The above-described procedure for PVC was employed in all the phantom and patient studies. In all cases, the standard PET images were obtained using the vendor software. Two different reconstruction algorithms were used for the reconstruction of the standard PET images: ordered subsets expectation maximization (OSEM) algorithm23 and an OSEM reconstruction with point spread function modeling (PSF).24 All the relevant physical corrections (attenuation, scatter, normalization, decay, dead time) were included in the vendor OSEM and PSF algorithms. After reconstruction, the LP method for PVC was applied, and the LP activity values were used in an additional STIR reconstruction in order to obtain the PVC image.
Phantom Evaluations
The clinical implementation of the LP method was evaluated using acquisitions of a NEMA NU2-2012 IQ phantom25 and a human-sized thorax phantom.26 The NEMA phantom contains six fillable spheres with internal diameters of 10, 13, 17, 22, 28, and 37 mm (Figure 2a) with an experimental lesion-to-background ratio (LBR) of 4.95, which is in accordance with the LBR values recommended by the NEMA NU-2 2012 protocol for the measurement of image quality (two acquisitions with LBR 4:1 and 8:1, respectively33). The thorax phantom has three spherical “plaque-type” lesions of 36, 31, and 18 mm3 inserted (Figure 2b) with a LBR of 70:1, following the values suggested in Delso et al.27
NEMA IQ phantom data and the thorax phantom were acquired using a Biograph true-point true-view (TPTV) PET/CT28 and Biograph mCT PET/CT system, respectively.29 The parameters for the acquisition and the reconstruction of the data are summarized in Table 1. OSEM and PSF algorithms, both available from the vendor software, were used for the reconstruction of the acquired images.

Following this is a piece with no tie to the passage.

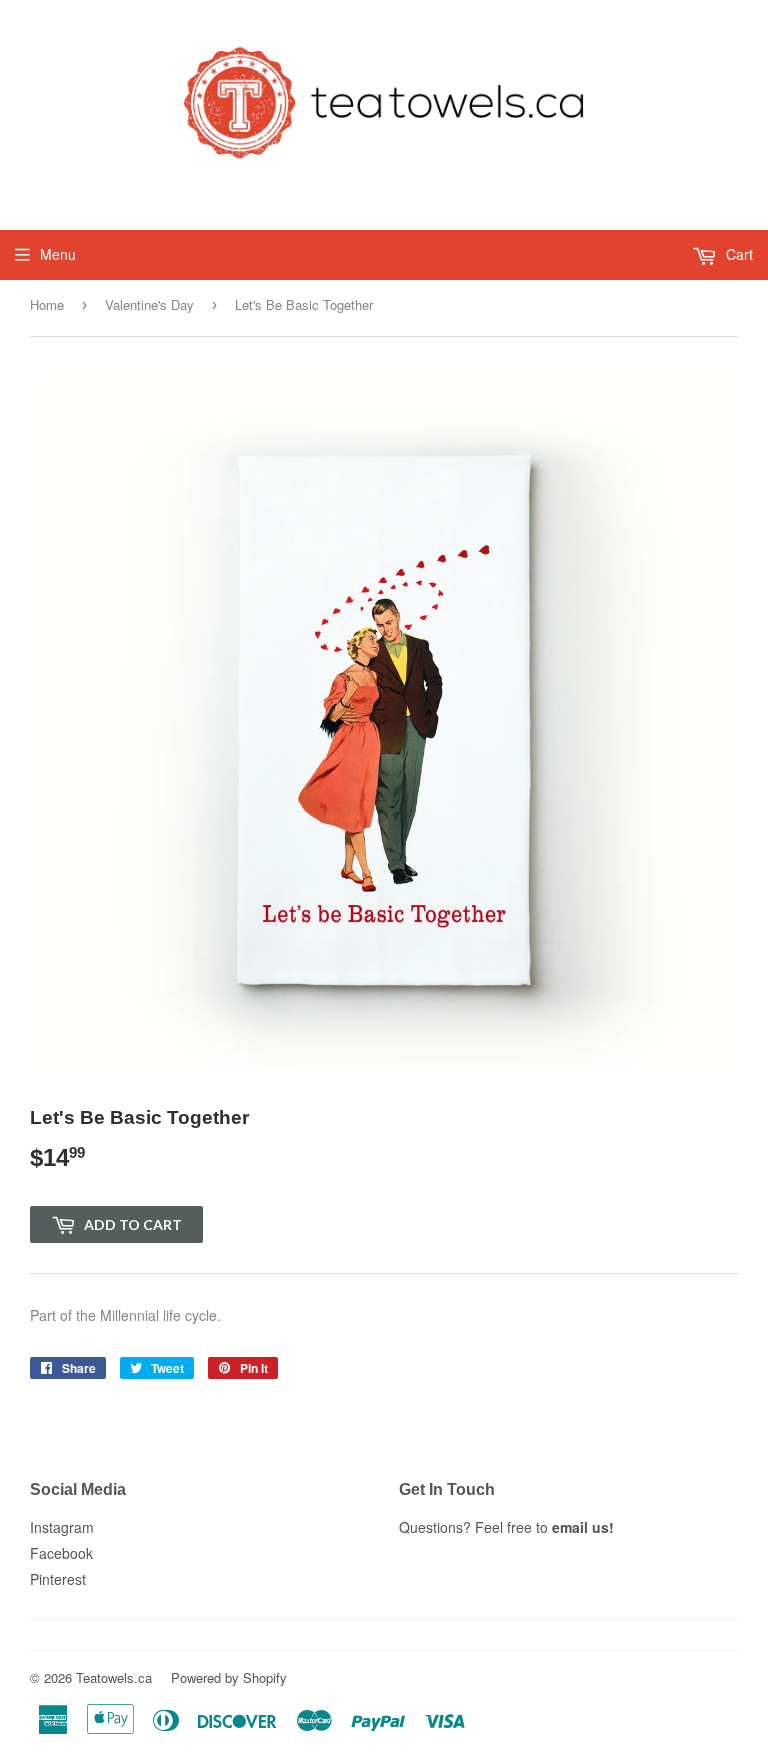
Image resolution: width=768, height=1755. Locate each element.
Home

18F-NaF PET/CT Patient Studies
The LP-based PVC method (Figure 1) was applied retrospectively to a cohort of patients with multiple myeloma, who underwent 18F-NaF PET/CT whole-body imaging to characterize bone lesions. In this work, we evaluated the 18F-NaF PET uptake in the carotid or ascending aortic arteries. In total, 17 patients (12 male, 5 female, mean age: (64 ± 9) years, range: (47-77) years) with at least one positive plaque were analyzed. Plaques were classified as calcified (HU > 110 within the plaque) and non-calcified (HU < 110), and calcification was defined as the area with a minimum density of 110 HU on CT. Given the fact that a low-dose attenuation-corrected CT (AC_CT) image was used for anatomical reference, a comparatively low HU value,10,11,30 was used as a threshold level for the definition of calcified plaque. In total, 51 calcified (HU > 110 within the plaque) and 16 non-calcified plaque lesions (HU < 110) were analyzed. This retrospective study was approved by the Institutional Ethics Committee and was in accordance with the 1964 Helsinki declaration and its later amendments or comparable ethical standards.

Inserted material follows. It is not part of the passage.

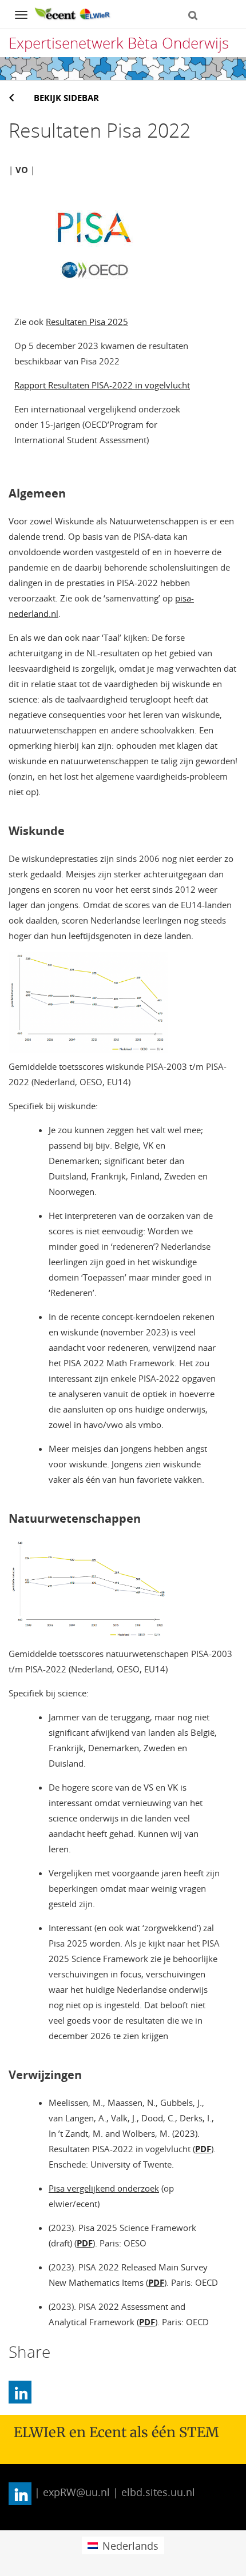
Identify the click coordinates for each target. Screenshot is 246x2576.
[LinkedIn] (20, 2392)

All scans were performed on a Biograph TPTV system.27 The patients were injected with (4.3 ± 1.0) MBq/kg (range: 3.1-6.0 MBq/kg) of 18F-NaF. The post-injection delay interval was (56 ± 12) minute (range: 34-70 minute), and the PET acquisition time was 2 minute per bed position. 3D PET data were reconstructed using a PSF reconstruction with resolution modeling available from the vendor (4 iterations, 21 subsets). One-bed position image centered in the head-neck region, with 336 × 336 × 109 matrix size and 2.03 × 2.03 × 2.03 mm3 voxel size, was obtained for each patient.
Segmentation Methods
In the cases of calcified plaques and NEMA spheres, the segmentation of the local VOI was performed using a low-dose CT image (512 × 512 × 109 voxels and 1.37 × 1.37 × 2.03 mm3 per voxel) co-registered to the PET image. A threshold-based segmentation of the PET image was performed in non-calcified plaque lesions and the thorax phantom data. This segmentation was made using the 3D isocontour half-way between the maximum voxel activity and the mean background activity, as defined by Boellaard et al.31 The dependence of the PVC results on the method used for segmentation was evaluated with NEMA IQ phantom acquisitions.
Data Analysis
Phantom data The quantification accuracy was evaluated by measuring the LBR and the relative change of LBR (ΔLBR) after applying the PVC method, for each hot sphere and for each plaque-type lesion. The LBR for each hot lesion was measured using the maximum voxel activity within the sphere (LBRmax) and the mean activity within a 3D isocontour at 50% of the maximum voxel activity adapted to the mean background activity (LBRA50). The ΔLBR was calculated as
where LBR(PVC) is the lesion-to-background ratio after applying the PVC (measured from the tissue activities obtained with the LP method or from the PVC image) and LBR(noPVC) is the lesion-to-background ratio measured in the image reconstructed with the vendor software (OSEM or PSF). The activity of the background region, on other hand, was determined by drawing several VOIs in uniform regions.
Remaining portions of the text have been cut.